== PROVIDED TEXT ==
________
Laser show — for a cure

Mark Williams in the lab

The naturally occurring antibiotic Actinomycin D (ActD) was approved by the Food and Drug Administration as a chemotherapy drug in 1964 and has been widely used for nearly 50 years to treat a variety of tumor types. Since then, scientists have discovered that ActD works by blocking DNA transcription, the process that transcribes DNA into RNA, a macromolecule that codes for the proteins necessary for cell survival.

Inhibition by ActD is a good thing in rapidly dividing and transcribing cancer cells, but healthy cells are also susceptible to ActD, which makes it toxic, like many forms of chemotherapy.

Despite its long history, the molecular details of ActD’s function remained a mystery — until now.

“If you don’t know how it works, then you can’t design a new molecule that has the same characteristics [but less toxicity],” said Mark Williams, a physics professor in the College of Science at Northeastern University. “This is why we decided to study it.”

Williams and his experimental biophysics team used “optical tweezers” to probe the molecule and its interaction with DNA to determine the underlying mechanism by which ActD prevents transcription.

The findings were published on Feb. 10 in the journal Nucleic Acids Research.

Optical tweezers, researchers noted, fix a single DNA molecule in place using the force of tightly focused laser beams. “Once trapped, DNA may be stretched along its length,” said Micah McCauley, a senior research scientist in Williams’ lab. “Using our instrument, variable tension may be applied down to picoNewton precision.”

“In the cell there are forces exerted all the time,” Williams said. The protein RNA polymerase, for example, disrupts DNA’s double helix in order to copy its sequence into RNA. In the experimental setting, Williams’ lab uses lasers to achieve this destabilization.

Once the DNA is destabilized, ActD finds its way inside the double helix. In the body’s cells, the DNA zips back up after the polymerase moves away, leaving ActD securely in place and thus preventing future transcription. In the lab, the lasers simply relax their force on the DNA.

By mimicking the in vivo activity through this kind of manipulation, Williams’ team could precisely quantify changes in the DNA structure during its interaction with ActD. “We’re taking a dynamic picture of what’s happening,” he said. “We show how much it has to change dynamically in order for the binding to occur.”

With this information, the team can then provide a model that explains the drug’s observed action in cells.

Meriem Bahira, an undergraduate researcher in Williams’ lab, is performing follow-up studies that apply the same strategy to a similar synthetic molecule that could one day be used as a cancer drug itself. “Our technique is special in the sense that it is a single molecule technique so we can get really small details from it,” Bahira said. “Bulk experiments are useful in that they give you averages. This gives you details about the process.”
________
== GIVEN DATA ==
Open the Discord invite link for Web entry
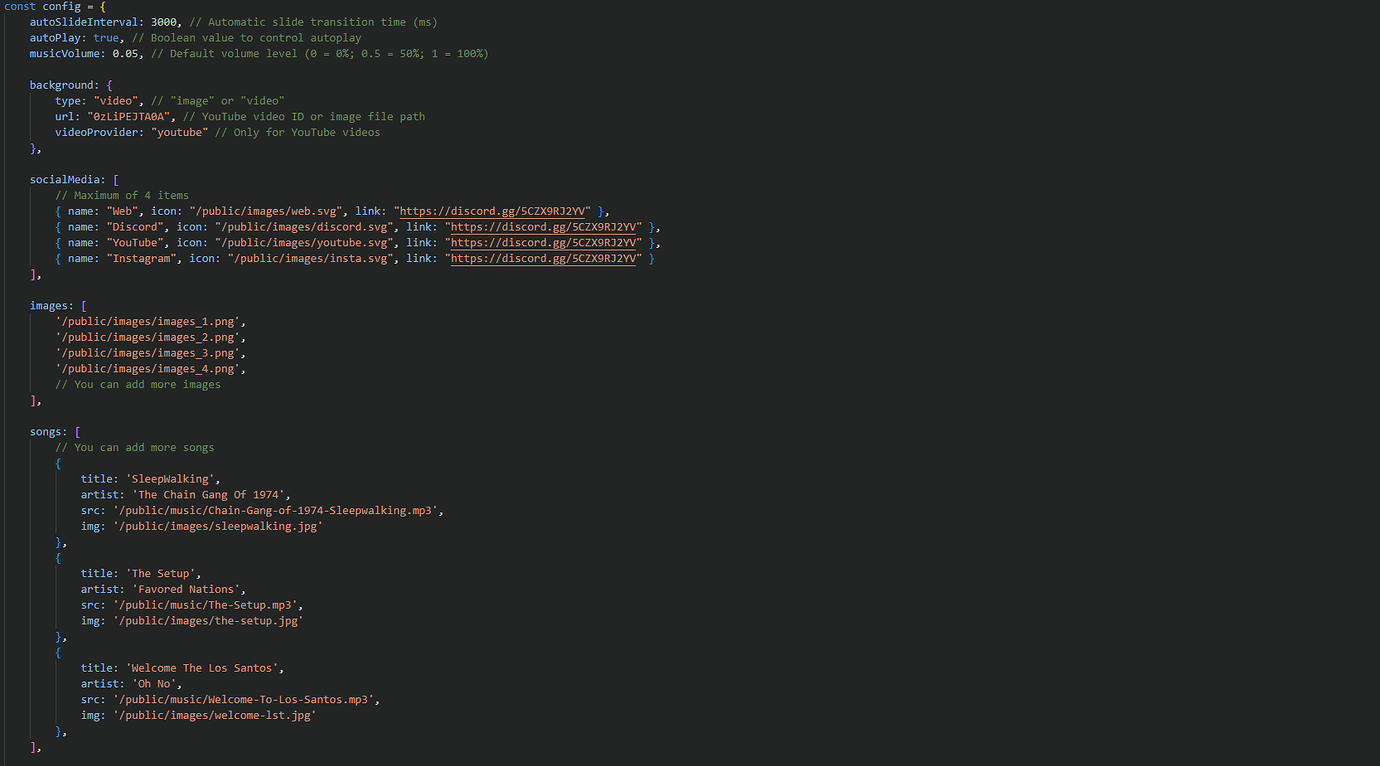[494, 211]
________
== WORK ORDER ==
From the article on the optical tweezers study of ActD, extract verbatim the stretch from "Mark Williams in" through "mystery — until now.".

== ANSWER TO THIS PROBLEM ==
Mark Williams in the lab

The naturally occurring antibiotic Actinomycin D (ActD) was approved by the Food and Drug Administration as a chemotherapy drug in 1964 and has been widely used for nearly 50 years to treat a variety of tumor types. Since then, scientists have discovered that ActD works by blocking DNA transcription, the process that transcribes DNA into RNA, a macromolecule that codes for the proteins necessary for cell survival.

Inhibition by ActD is a good thing in rapidly dividing and transcribing cancer cells, but healthy cells are also susceptible to ActD, which makes it toxic, like many forms of chemotherapy.

Despite its long history, the molecular details of ActD’s function remained a mystery — until now.